Gopal AK, Whitehouse JD, Simel DL, Corey GR. Cranial Computed Tomography Before Lumbar PunctureA Prospective Clinical Evaluation. Arch Intern Med. 1999;159(22):2681-2685. doi:10.1001/archinte.159.22.2681
Copyright 1999 American Medical Association. All Rights Reserved. Applicable FARS/DFARS Restrictions Apply to Government Use.1999
To prospectively identify which patients can safely undergo lumbar puncture (LP) without screening cranial computed tomography (CT).
Emergency department physicians examined patients before CT. Examiners recorded the presence or absence of 10 clinical findings and answered 8 additional questions. The criterion standard was noncontrast cranial CT interpreted by staff radiologists.
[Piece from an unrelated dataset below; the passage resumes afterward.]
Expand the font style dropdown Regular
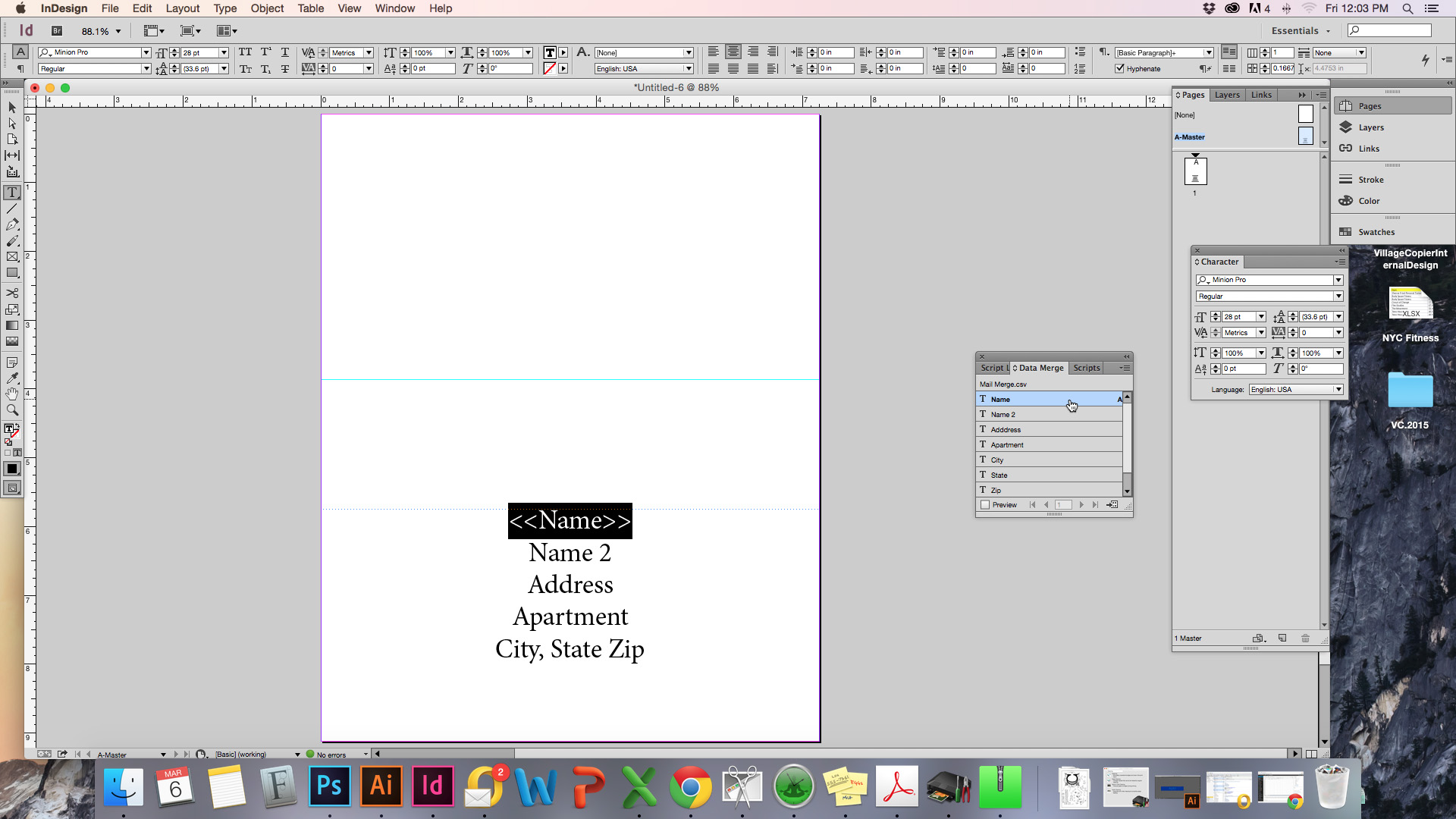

Clinical findings were prospectively compared with those of CT.
One hundred thirteen consecutive adults with the urgent need for LP (median age, 42 years) were studied. Fifteen percent of patients meeting entrance criteria had new CT-documented lesions, with 2.7% having lesions that contraindicated LP. Sensitivity, specificity, and likelihood ratios (LRs) were measured for the clinical findings. Three statistically significant predictors of new intracranial lesions were identified: altered mentation (positive LR, 2.2; 95% confidence interval [CI], 1.5-3.2), focal neurologic examination (positive LR, 4.3; 95% CI, 1.9-10), and papilledema (positive LR, 11.1; 95% CI, 1.1-115). No single item adequately predicted the absence of CT abnormalities, but the clinical screening items in aggregate significantly predicted the results (negative LR, 0; upper 95% confidence limit, 0.6). The overall clinical impression had the highest predictive value in identifying patients with CT-defined contraindications to LP (positive LR, 18.8; 95% CI, 4.8-43).
Because of the low prevalence of lesions that contraindicate LP, screening cranial CT solely to establish the safety of performing an LP typically provides limited additional information. Physicians can use their overall clinical impression and 3 clinical predictors to identify patients with the greatest risk of having intracranial lesions that may contraindicate LP.
SHORTLY AFTER the lumbar puncture (LP) was introduced in 1891,1 it was realized that devastating complications, such as uncal herniation, infrequently resulted from this apparently benign procedure.2 Subsequently, numerous case reports and case series attempted to identify the patients at the highest risk for complications.3- 6 The advent of computed tomography (CT) of the brain gave hope that all potentially life-threatening complications of LP could be prevented.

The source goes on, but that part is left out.